6月1日
風力・太陽光発電に強力な政策支援、16年下期に稼働状況改善へ

BOCIは新たな普及促進策が再生エネルギー・セクターの大きな支援材料になると予測し、同時に業界全体の2016年下期のファンダメンタルズについても楽観見通しを示している。政府当局がこのほど、全額買い取り保証の対象にすると発表した風力発電、太陽光発電の設備稼働時間数はそれぞれ1800-2000時間、1300-1500時間と、ほぼ市場の予想通りの水準。これまでの政策は単なる“指針”として再生可能エネルギーの買い取り比率を設定していたが、新たな政策はより厳格で、仮に稼働時間数が保証レベルを下回り、その結果として発電会社側に損失が生じた場合、各地方の送電事業者はこの分の補償金を支払わなければならない。さらに内閣に当たる国務院が監督・監視に当たるとの規定も盛り込まれており、「電力改革」の一貫と受け止められている。

新たな支援政策は政府補助金の支払いが滞っている太陽光発電セクターより、風力発電セクターにプラスとなる可能性が高い。BOCIは新たな政策がどの程度厳格に執行されるかやや疑問視しつつも、16年下期から風力の稼働時間数が上向くとの見方だ。16-18年に予定されるUHV(超高圧)送電網8本の相次ぐ稼働が寄与するとみている。個別では、甘粛省、寧夏回族自治区、新疆ウイグル自治区の設備比重が大きい龍源電力(00916)にとって恩恵が大きく、新たな政策が100%執行された場合の利益上乗せ効果は28%に上るという。

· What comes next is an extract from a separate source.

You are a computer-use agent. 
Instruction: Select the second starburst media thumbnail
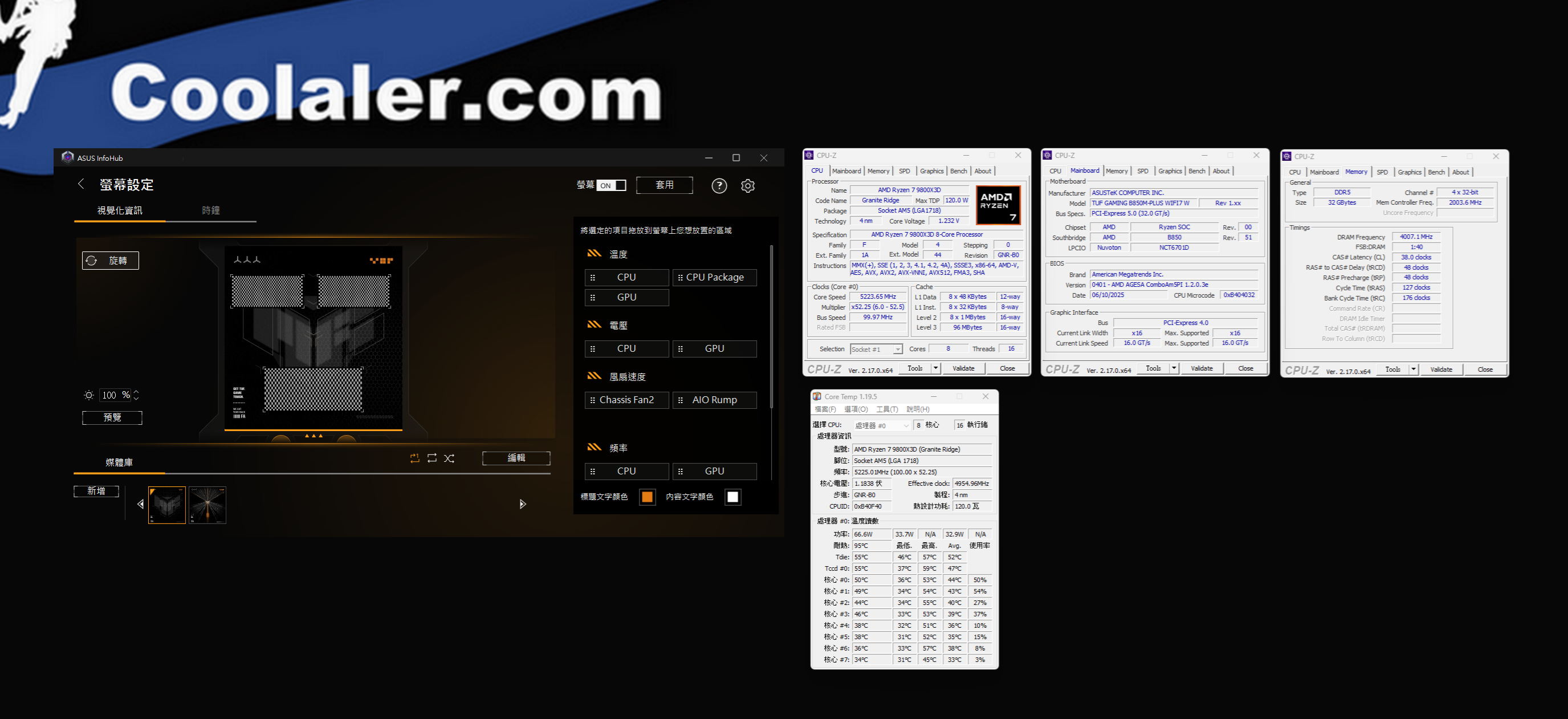[207, 505]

中国の国家発展改革委員会(NDRC)と国家エネルギー局(NEA)は送電網への接続不備に起因する再生可能エネルギーの供給制限問題を重く受け止めており、一連の政策からは問題解消に向けた強い意欲がうかがえる。NEAは5月31日、風力発電・太陽光発電に関して「一定範囲での全額買い取り」方針を通達したが、この政策は長期にわたって続く発電制限問題を解決し、再生可能エネルギーの持続可能な成長を確保するための手段。その内容は主に以下の通りとなっている。

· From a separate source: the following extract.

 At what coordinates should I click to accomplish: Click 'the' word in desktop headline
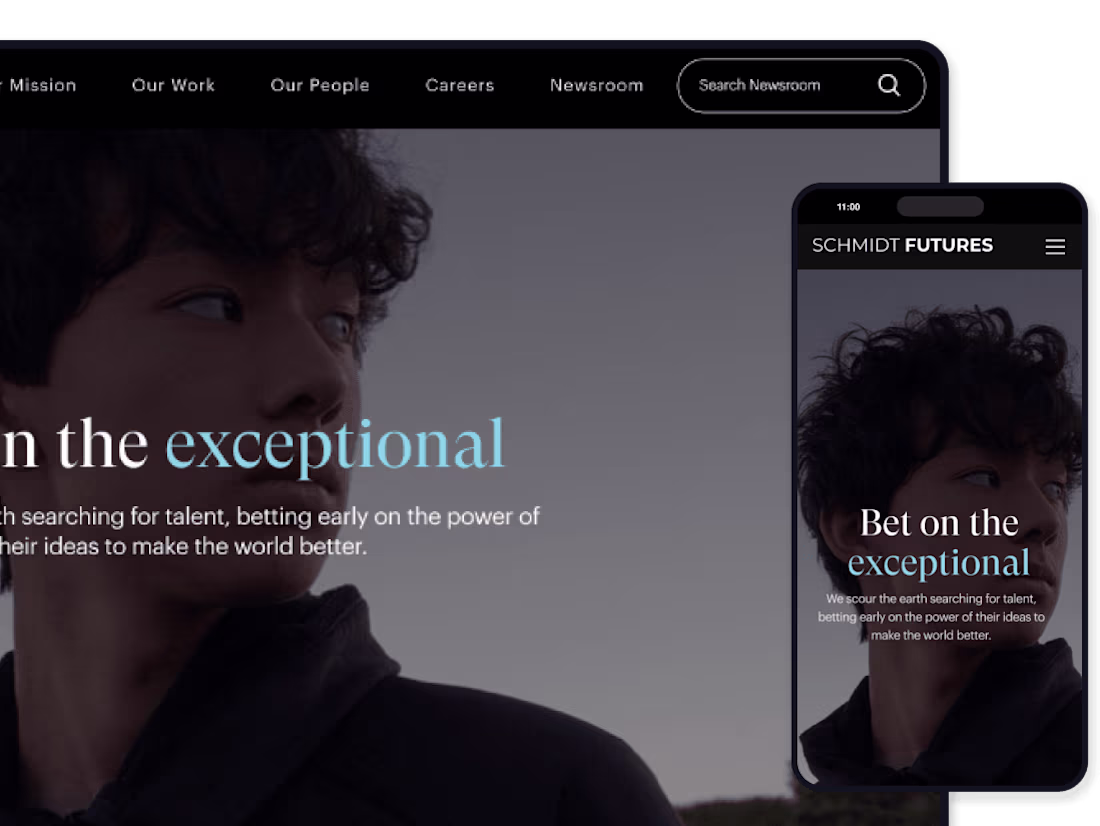[102, 444]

NEAは風力および太陽光の発電制限問題を抱える各省・市・自治区を対象に、個別に年間設備稼働時間の最低基準を設定。風力発電コストの変動や送電網運営状況によってこの最低基準を調整する。当該地方の政府当局は再生エネルギーの買い取りを優先させなければならず、特に最低基準範囲の買い取りは最優先事項となる。また、地方政府はこの政策に基づき、地元の発電計画を見直す。

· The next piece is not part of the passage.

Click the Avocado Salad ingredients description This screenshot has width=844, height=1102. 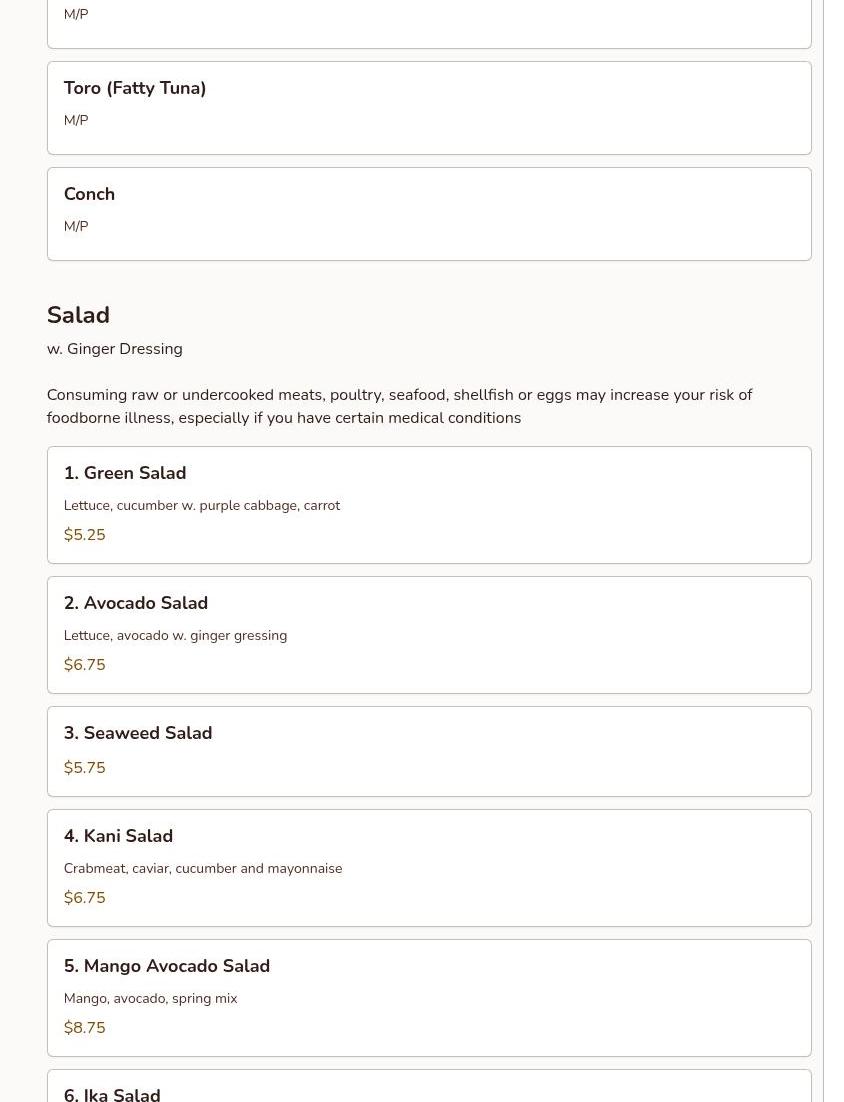click(175, 635)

送電会社は設備稼働時間の最低基準の範囲内において、基準価格に基づいて(値引き不可)卸電力料金を支払う義務がある。また、仮に設備稼働時間が最低保証基準に届かず、電力損失が発生した場合、送電会社は発電会社に対して現金で補償金を支払わなければならない。一方、再生エネルギー発電事業者に対しては、最低基準を超える部分について、地元の大口ユーザーとの直接売買契約を推奨する――。